Gaya Manajemen Proyek yang Efektif untuk Agile: Belajar dari Studi Kasus
Dalam dunia pengembangan sistem informasi berbasis agile, keseimbangan antara otonomi tim dan kontrol manajerial menjadi salah satu tantangan utama yang dihadapi oleh banyak organisasi. Artikel berjudul Agile Project Management Styles and Control Ambidexterity in Agile Information Systems Development Projects: An Exploratory Case Study karya Virag et al. (2024) memberikan pandangan mendalam tentang bagaimana gaya manajemen proyek yang berbeda dapat digunakan untuk mencapai ambidexterity kontrol. Ambidexterity ini, yang merujuk pada kemampuan untuk secara bersamaan menerapkan aktivitas kontrol yang bertolak belakang, seperti otonomi dan kontrol, menjadi penting dalam konteks agile yang mengedepankan fleksibilitas dan respons cepat terhadap perubahan.
Berdasarkan studi kasus yang dilakukan pada departemen IT sebuah perusahaan pelayaran multinasional, penulis mengidentifikasi empat gaya manajemen proyek utama---Landscaper, Buddy, Detective, dan Commander. Masing-masing gaya ini menawarkan pendekatan unik dalam menyeimbangkan kontrol dan otonomi di dalam tim pengembang. Temuan ini menunjukkan bahwa tidak ada satu pendekatan tunggal yang dapat diterapkan secara efektif di semua situasi proyek, melainkan manajer proyek harus memiliki kemampuan untuk beradaptasi dan menerapkan pendekatan yang sesuai dengan kondisi proyek dan tim.
Menariknya, meskipun agile mengedepankan prinsip otonomi, data menunjukkan bahwa sekitar 90% proyek agile di industri tetap memiliki manajer proyek yang menjalankan kontrol formal (Digital.ai, 2020). Ini menyoroti bahwa, meskipun terdapat kesadaran tentang pentingnya otonomi, kontrol tetap menjadi elemen penting untuk menjaga efisiensi dan akuntabilitas proyek. Artikel ini menawarkan solusi pragmatis bagi manajer proyek yang harus menghadapi tuntutan yang tampaknya bertentangan antara memberikan otonomi kepada tim dan tetap menjaga kontrol yang diperlukan untuk kesuksesan proyek.
***
Penelitian Virag et al. (2024) memberikan pandangan yang menarik mengenai bagaimana manajer proyek agile dapat mengatasi konflik antara otonomi tim dan kebutuhan untuk kontrol. Mereka mengidentifikasi empat gaya manajemen proyek, yaitu Landscaper, Buddy, Detective, dan Commander. Setiap gaya ini menawarkan keseimbangan yang berbeda antara kontrol dan otonomi yang dapat disesuaikan dengan kebutuhan spesifik proyek.

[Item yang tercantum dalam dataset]
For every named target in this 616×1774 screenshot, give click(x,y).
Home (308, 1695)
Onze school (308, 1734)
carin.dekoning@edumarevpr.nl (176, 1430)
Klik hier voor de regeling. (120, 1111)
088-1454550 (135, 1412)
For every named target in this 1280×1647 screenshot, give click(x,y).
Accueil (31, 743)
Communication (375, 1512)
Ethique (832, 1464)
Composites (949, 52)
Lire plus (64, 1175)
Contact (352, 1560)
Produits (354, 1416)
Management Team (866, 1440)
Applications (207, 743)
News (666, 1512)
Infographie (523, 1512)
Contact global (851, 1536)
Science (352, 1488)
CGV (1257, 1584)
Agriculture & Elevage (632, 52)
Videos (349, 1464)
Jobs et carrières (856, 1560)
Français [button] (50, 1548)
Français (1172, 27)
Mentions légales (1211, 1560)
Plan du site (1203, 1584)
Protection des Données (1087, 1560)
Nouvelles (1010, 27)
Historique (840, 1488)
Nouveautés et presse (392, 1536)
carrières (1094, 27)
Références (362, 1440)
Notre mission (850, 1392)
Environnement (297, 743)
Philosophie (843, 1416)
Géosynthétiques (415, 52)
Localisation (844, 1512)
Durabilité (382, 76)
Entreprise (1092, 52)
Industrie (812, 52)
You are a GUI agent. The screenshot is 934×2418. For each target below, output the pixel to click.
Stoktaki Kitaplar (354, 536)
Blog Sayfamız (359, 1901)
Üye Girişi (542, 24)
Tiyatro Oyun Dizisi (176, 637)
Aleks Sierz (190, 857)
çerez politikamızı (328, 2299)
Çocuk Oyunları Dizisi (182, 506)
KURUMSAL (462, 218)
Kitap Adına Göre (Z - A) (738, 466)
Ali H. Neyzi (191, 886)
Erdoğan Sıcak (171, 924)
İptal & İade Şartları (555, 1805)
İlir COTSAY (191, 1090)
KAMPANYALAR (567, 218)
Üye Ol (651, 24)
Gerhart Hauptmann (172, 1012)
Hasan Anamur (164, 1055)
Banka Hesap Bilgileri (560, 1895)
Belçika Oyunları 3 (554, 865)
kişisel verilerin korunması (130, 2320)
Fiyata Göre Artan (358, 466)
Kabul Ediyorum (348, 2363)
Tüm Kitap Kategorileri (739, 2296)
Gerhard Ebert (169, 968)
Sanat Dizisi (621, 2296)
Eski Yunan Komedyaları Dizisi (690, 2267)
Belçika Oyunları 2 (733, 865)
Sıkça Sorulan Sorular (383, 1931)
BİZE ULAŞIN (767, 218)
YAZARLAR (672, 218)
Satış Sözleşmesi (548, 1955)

▸ Tugas latihan ini
A) Menurut kutipan tentang manajemen proyek agile, berapa persen proyek agile di industri yang tetap memiliki manajer proyek yang menjalankan kontrol formal?
B) Sajikan sebagai tabel Markdown dengan kolom "No" dan "Baris" bagian rekaman dari baris yang memuat "Erdoğan Sıcak (171, 924)" hingga dan termasuk baris terakhir rekaman. Abaikan baris kosong.

▸ Jawaban secara berurutan
A) Sekitar 90%.

B)
| No | Baris |
|---|---|
| 1 | Erdoğan Sıcak (171, 924) |
| 2 | İptal & İade Şartları (555, 1805) |
| 3 | İlir COTSAY (191, 1090) |
| 4 | KAMPANYALAR (567, 218) |
| 5 | Üye Ol (651, 24) |
| 6 | Gerhart Hauptmann (172, 1012) |
| 7 | Hasan Anamur (164, 1055) |
| 8 | Banka Hesap Bilgileri (560, 1895) |
| 9 | Belçika Oyunları 3 (554, 865) |
| 10 | kişisel verilerin korunması (130, 2320) |
| 11 | Fiyata Göre Artan (358, 466) |
| 12 | Kabul Ediyorum (348, 2363) |
| 13 | Tüm Kitap Kategorileri (739, 2296) |
| 14 | Gerhard Ebert (169, 968) |
| 15 | Sanat Dizisi (621, 2296) |
| 16 | Eski Yunan Komedyaları Dizisi (690, 2267) |
| 17 | Belçika Oyunları 2 (733, 865) |
| 18 | Sıkça Sorulan Sorular (383, 1931) |
| 19 | BİZE ULAŞIN (767, 218) |
| 20 | YAZARLAR (672, 218) |
| 21 | Satış Sözleşmesi (548, 1955) |